==== DOCUMENT TEXT

What is Real Time ETL anyway?

What is Real Time ETL? What does it mean? This question keeps coming up in discussions with customers and prospects, for enterprises large and small, and with tool jockeys and home grown coders. It surfaces in debates about EAI vs ETL (subject for another blog), Changed Data Capture, transactional vs batch processing, and more. I won’t debate the definitions of real-time, right-time, real-time data warehousing, active data warehousing, just-in-time or near-real-time — a lot of really smart people have already been there. I just want to look at what people are actually doing, and calling, Real Time ETL.

Trying to formally define real time isn’t easy — there are so many points of view, and critical differences based on industry segment. Those of us in the commercial “data world” spend lots of time discussing the finer points of “real time”….however, I stopped trying to come up with a single definition after reading pure academic and engineering definitions of “real-time computing” that talked about robotic arms in an assembly line reacting in microsecond “real time” to things like minute temperature changes!

I’d like to reflect here instead on the technical aspects of common patterns that those of us in the data integration space run into regarding Real-Time ETL, and mention some of the gotchas that often go overlooked. I see four basic “patterns” that, depending on your point of view and problem you are trying to solve, qualify as Real Time ETL:

  • Frequently executed ETL processes (ie. every 5 minutes, one minute, or every 10 seconds). Really a “batch” pattern, but run in small windows with tiny (by comparison to large batch loads) quantities of data.
  • Messaging or other “continually live” medium as a Source.
  • Messaging or other “continually live medium as a Target.
  • Request/Response with a continually live medium on either end (Source and Target).

The second one above interests me right now, as I’ve had numerous questions on this subject in the past few days. I want to speak here about the technical definition for jobs, maps, procedures (or whatever you call your ETL processes) that need to “read” data from a commonly accepted “real time” technology. Real time sources may be popular messaging engines, such as MQSeries, TIBCO Rendevous, or MSMQ, or java based standards such as JMS, or more custom based solutions such as sockets or even named pipes. Most ETL tools can access these, or provide extensions that make it possible to utilize some of the lesser known APIs.

========
==== PROVIDED DATA

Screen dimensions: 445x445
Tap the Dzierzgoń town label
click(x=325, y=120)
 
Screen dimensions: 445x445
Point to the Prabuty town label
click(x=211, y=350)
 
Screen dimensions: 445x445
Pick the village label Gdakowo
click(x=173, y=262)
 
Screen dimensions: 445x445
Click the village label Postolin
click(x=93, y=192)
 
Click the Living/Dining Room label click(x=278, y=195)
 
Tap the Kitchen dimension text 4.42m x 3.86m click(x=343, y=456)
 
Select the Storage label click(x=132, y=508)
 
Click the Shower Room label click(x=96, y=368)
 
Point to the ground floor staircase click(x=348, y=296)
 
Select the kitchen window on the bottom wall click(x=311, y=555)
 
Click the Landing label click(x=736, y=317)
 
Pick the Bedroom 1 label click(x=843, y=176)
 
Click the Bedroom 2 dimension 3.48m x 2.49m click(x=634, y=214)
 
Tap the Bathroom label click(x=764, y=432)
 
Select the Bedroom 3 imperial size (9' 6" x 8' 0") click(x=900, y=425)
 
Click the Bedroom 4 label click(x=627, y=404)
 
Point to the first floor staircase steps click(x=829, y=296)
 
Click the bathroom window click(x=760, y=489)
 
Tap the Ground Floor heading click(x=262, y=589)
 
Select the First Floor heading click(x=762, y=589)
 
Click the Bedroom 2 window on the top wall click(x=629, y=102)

========
==== PROVIDED DATA

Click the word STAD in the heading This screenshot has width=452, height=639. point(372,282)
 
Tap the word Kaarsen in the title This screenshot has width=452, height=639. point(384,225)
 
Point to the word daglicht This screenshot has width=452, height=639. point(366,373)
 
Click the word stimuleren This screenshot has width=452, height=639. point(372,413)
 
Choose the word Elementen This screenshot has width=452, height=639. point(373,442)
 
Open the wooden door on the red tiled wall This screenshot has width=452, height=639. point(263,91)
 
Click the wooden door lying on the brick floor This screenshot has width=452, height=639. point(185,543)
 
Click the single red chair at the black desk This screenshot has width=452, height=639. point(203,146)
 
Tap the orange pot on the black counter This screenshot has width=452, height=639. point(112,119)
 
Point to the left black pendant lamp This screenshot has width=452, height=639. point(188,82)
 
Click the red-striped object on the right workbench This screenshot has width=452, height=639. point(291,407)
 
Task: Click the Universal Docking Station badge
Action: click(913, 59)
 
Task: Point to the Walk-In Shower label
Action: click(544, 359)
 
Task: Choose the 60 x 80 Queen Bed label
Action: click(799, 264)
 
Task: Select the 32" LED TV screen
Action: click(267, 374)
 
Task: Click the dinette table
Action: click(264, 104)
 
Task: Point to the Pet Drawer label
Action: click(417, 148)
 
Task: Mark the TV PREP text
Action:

========

* EXERCISE INSTRUCTIONS
In the Real Time ETL post, which popular messaging engines are named as real time sources? The lines have no connection to the Real Time ETL post.

* PROBLEM SOLUTION
MQSeries, TIBCO Rendevous, and MSMQ.